Cliffs of Moher, southwest of Galway.
photo Elroy Christenson
The island of Ireland has had a turbulent history much before the
vikings (see viking history)
invaded and settled on the island. It had once been a rugged
tree covered wind-swept land in the north Atlantic.
Successive populations cut the trees for firewood, timber for
ships and buildings without allowing for regrowth to cover the
demands. Further clearing of the land for crops that
had to hold their place in the thinning or rocky soil frequently
eroded anything that remained. The introduction of sheep
grazing exacerbated the problems of the short growing season and
wet climate. The one crop that seemed to grow particularly
well here was the exotic south American plant of the potato which
became a prominent crop after the 1600's. The seventeenth
century Ireland "was utterly wretched, and broken-hearted.

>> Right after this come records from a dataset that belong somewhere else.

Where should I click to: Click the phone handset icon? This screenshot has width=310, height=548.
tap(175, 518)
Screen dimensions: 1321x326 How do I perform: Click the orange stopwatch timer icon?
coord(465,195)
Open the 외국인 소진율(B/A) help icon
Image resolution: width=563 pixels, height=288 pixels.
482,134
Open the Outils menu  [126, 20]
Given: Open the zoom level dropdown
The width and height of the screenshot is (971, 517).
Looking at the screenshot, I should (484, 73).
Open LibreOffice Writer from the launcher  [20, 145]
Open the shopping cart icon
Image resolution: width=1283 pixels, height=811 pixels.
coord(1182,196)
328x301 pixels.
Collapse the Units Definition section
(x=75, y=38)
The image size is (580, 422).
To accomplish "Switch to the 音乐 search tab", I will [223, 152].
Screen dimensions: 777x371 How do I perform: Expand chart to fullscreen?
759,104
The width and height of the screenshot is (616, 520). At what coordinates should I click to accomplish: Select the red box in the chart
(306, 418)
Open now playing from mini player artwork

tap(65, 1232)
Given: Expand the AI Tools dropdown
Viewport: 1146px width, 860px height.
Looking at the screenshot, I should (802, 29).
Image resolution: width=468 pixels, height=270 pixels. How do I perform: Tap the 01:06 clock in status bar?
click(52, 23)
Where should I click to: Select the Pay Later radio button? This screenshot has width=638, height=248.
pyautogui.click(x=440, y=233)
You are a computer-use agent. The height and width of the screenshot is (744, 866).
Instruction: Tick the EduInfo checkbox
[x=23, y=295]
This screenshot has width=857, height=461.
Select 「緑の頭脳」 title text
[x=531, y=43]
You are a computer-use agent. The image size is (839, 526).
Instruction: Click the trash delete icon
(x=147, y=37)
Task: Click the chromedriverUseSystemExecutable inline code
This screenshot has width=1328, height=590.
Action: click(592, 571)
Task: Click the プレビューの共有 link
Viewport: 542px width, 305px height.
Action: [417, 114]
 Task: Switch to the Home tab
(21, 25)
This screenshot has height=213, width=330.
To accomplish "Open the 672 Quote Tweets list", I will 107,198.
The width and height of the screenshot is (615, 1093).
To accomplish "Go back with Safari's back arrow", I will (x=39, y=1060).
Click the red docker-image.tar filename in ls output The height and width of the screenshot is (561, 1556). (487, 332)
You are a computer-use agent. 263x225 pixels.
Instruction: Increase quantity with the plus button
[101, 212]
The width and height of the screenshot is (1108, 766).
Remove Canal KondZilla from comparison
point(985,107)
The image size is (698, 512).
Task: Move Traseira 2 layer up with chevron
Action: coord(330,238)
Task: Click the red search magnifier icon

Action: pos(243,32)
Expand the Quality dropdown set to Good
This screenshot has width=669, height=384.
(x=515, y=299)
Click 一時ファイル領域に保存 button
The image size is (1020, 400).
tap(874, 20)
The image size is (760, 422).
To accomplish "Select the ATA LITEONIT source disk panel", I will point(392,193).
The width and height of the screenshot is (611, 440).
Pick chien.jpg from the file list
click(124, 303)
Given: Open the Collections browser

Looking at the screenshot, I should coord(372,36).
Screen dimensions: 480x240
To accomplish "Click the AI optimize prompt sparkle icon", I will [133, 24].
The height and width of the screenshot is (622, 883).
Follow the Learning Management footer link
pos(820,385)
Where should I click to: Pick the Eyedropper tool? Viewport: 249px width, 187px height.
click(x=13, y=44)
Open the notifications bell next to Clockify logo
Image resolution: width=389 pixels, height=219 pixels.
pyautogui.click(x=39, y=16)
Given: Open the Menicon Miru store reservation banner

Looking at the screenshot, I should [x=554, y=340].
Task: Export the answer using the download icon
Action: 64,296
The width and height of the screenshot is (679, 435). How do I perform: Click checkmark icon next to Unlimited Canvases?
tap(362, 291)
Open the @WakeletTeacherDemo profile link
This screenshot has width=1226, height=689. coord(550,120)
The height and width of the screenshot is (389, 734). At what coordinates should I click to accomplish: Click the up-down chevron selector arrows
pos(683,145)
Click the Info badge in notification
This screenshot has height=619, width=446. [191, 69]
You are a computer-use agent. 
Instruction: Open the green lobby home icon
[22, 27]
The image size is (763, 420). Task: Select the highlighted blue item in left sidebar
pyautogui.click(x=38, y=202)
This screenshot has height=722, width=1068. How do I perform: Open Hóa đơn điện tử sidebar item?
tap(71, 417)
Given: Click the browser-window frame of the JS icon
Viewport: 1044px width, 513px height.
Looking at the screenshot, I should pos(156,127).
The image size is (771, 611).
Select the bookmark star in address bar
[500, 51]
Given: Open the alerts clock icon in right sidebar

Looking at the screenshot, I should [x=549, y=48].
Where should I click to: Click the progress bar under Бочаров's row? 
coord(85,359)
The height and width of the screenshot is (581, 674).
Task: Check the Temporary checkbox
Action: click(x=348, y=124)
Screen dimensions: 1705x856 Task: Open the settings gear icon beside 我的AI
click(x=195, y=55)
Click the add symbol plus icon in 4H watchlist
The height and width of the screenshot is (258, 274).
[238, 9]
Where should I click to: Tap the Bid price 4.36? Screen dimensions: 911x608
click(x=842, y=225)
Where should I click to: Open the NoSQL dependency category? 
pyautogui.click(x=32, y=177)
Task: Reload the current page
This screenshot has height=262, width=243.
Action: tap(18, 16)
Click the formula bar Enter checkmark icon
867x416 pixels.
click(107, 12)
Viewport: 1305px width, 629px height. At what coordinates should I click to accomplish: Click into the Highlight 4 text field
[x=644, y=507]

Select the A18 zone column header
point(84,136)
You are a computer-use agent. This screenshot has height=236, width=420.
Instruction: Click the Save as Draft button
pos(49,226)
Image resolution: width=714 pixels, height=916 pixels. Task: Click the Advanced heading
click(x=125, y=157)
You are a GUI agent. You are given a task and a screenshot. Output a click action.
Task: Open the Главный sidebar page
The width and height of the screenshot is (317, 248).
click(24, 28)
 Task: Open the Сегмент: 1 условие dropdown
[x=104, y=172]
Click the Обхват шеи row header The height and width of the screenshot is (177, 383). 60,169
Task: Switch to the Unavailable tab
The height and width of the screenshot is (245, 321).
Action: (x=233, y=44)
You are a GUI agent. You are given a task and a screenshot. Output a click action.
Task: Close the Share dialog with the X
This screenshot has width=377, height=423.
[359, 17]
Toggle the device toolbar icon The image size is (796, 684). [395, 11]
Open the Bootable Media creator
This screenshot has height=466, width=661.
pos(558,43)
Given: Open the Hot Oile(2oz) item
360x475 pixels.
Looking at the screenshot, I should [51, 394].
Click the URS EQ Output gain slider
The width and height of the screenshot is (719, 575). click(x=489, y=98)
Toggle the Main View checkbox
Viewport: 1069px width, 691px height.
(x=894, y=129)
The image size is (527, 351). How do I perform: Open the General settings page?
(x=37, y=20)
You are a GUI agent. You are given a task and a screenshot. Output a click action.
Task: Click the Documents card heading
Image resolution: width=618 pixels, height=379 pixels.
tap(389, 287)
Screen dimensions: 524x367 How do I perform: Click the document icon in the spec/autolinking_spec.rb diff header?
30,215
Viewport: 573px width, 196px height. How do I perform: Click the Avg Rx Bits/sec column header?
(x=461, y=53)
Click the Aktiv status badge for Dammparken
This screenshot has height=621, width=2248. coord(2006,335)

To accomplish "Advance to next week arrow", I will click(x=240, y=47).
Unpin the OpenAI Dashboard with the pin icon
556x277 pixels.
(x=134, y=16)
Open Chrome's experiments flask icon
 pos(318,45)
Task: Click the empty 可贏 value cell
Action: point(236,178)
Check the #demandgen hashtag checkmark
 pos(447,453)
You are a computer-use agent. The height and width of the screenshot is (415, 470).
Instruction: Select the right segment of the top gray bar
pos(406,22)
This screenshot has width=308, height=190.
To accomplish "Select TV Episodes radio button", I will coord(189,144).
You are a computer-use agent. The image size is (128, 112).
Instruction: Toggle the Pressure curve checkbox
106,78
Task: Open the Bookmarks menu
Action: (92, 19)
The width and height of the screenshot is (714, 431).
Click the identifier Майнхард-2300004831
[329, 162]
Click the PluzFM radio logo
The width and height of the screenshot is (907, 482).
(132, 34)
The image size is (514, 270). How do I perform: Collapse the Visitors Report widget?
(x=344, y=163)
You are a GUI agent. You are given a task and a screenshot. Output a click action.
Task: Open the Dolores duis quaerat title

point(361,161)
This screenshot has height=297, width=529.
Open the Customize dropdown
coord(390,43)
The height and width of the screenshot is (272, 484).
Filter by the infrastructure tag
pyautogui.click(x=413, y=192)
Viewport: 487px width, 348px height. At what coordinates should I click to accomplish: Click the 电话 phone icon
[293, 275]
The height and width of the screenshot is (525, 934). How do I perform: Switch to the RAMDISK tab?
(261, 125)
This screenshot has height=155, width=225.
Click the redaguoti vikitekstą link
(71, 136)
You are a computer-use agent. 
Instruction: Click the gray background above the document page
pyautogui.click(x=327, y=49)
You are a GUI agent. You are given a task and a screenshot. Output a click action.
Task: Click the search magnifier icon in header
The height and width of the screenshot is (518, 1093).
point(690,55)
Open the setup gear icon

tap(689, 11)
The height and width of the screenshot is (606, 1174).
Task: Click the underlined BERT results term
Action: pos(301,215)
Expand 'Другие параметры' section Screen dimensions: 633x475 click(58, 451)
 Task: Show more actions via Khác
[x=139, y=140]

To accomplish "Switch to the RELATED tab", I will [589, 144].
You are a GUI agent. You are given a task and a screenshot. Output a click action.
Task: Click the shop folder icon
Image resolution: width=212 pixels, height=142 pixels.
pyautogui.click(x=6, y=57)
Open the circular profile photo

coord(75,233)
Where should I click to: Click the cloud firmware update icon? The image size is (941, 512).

Its agriculture was miserable, and chronic scarcity alternated
with actual famine; it had little commerce, and no manufacturers,
save the slowly increasing linen manufacture of Ulster." [Hanna
621]
Around the 1600's Dublin had a population of about thirty
thousand. The Provence of Ulster in Northern Ireland had no
single town with more than five thousand people. The
scarcity of people also made immigration to Ireland a good
destination for cheap help needed for the large English
plantations under development. It also was a good way to get
rid of the trouble making Scots who refused to obey the kings
commands. Although Charles I was trying to re-establish the
Catholic church in England in the mid-1600's, Cromwell takes
over the government and has Charles executed in 1649. The
Presbyterians that had been fighting so fiercely in Scotland
against Charles I now in Northern Ireland came out opposing the
death penalty and the tyrannical methods of Cromwell. John
Milton who was a sworn Covenant, was angry at the Westminister
Assembly for condemning his dangerous doctrine of divorce.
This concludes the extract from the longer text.